С этого дня началось отступление. Нет, не отступление это было, а бегство, беспорядочное и позорное, все более отчаянное. Ночь и день, день и ночь шли мы на северо-запад, к еще удерживаемой нашими, охраняющейся бронепоездами железнодорожной линии. Мы с Варецким добровольно перевелись в прикрывающую отход роту, которой полковник придал старейших кадровиков и целых пять станковых пулеметов. Но им не довелось поработать. Нас не атаковали. На горизонте появлялись небольшие группы конницы и спокойно следовали по нашему маршруту. Нетрудно было разгадать их осторожность: не здесь, а наверняка в другом месте должен замкнуться тот огромный котел, в котором наш полк – если не вся распыленная в паническом бегстве дивизия – ляжет под огнем, под сабельными ударами и копытами, посреди широкой степи. Мы знали – дело дрянь, надвигается буря. И несмотря на это, именно тогда в Варецком проснулся прежний вояка, и лишь благодаря ему, а не кому-либо другому наша рота сохранила какое-то присутствие духа и достоинство в этом неустанном марше. Однако передо мной он не ломал комедии. Посоветовал, чтобы мы оба попросту приготовились к смерти, ибо после того, как некоторые наши полки порезвились на этом киевском направлении, нечего было ждать снисхождения. И я обещал себе и ему, что не попрошу пощады – буду сражаться, пока не зарубят. Таково было мое окончательное решение.
Но тогда мы ошиблись. На другой день добрели до железнодорожной ветки. С севера уже заходила широким полукольцом красная конница, но нам удалось поспеть вовремя. Более того, нас обещали эвакуировать с очередным эшелоном, и действительно, к концу дня подошли со стороны Винницы два почти пустых состава, прикрываемые бронепоездом. С юго-востока надвигалась черная буря, неся желтые грозовые тучи. Из их тени выскочила кавалерия и тачанки. Мы грузились в вагоны под огнем, как загнанные бараны. Бронепоезд начал бить из орудий по степи, и бой закончился, прежде чем низринулись первые молнии июльской грозы.

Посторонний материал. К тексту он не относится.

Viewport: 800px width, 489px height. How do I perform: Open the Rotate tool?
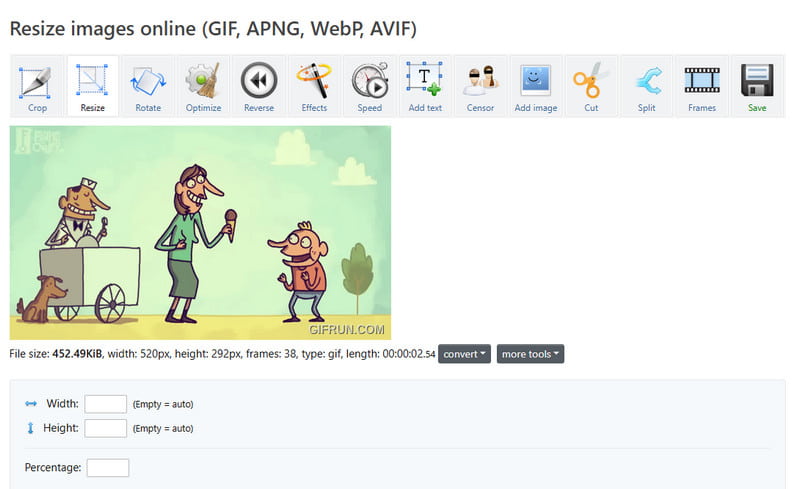click(x=148, y=86)
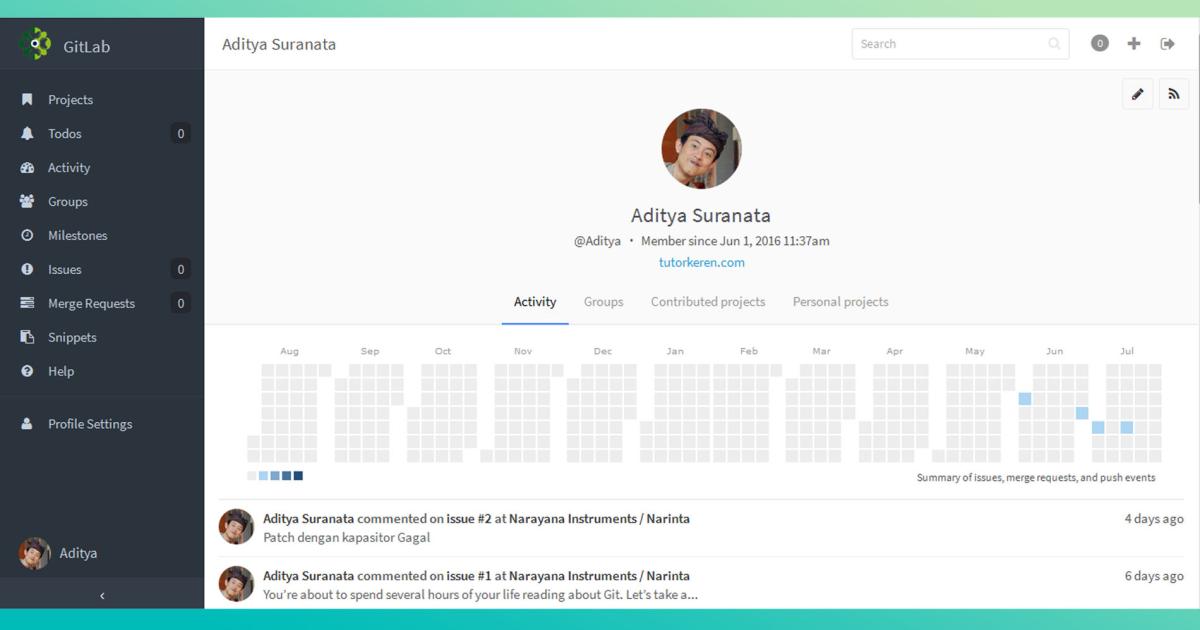Viewport: 1200px width, 630px height.
Task: Select the Contributed projects tab
Action: [708, 302]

Поезда шли на запад. Вначале они довольно часто останавливались, подбирая убегавших вдоль полотна людей. Потом для беглецов уже не осталось места. Мы отворачивались от солдат, бредущих на запад без оружия, надежды и достоинства. Варецкий уже тогда принялся ругать и поносить эту войну во весь голос, пока майор не вызвал его к себе и не пригрозил судом и суровым приговором. Он замолк, но я наконец начал его понимать. Не было ни воды, ни пищи. В одном из последних вагонов обнаружилось два случая брюшного тифа. Поручик Яронь застрелился.
Над зеленым степным простором стояло солнце, проплывали высокие и белые облака. Великолепная весна переходила в лето.
В бой мы вступили снова после трех дней бегства. Произошло это на линии Буга. Матери тогда уже не было в живых. Я об этом не знал, но и во мне умирало все, чему я поклонялся в юности, что было великой ее силой. Несмотря на это, мы с Варецким еще раз вызвались добровольцами в пулеметную команду, хоть и понимали, что ее обрекают на уничтожение.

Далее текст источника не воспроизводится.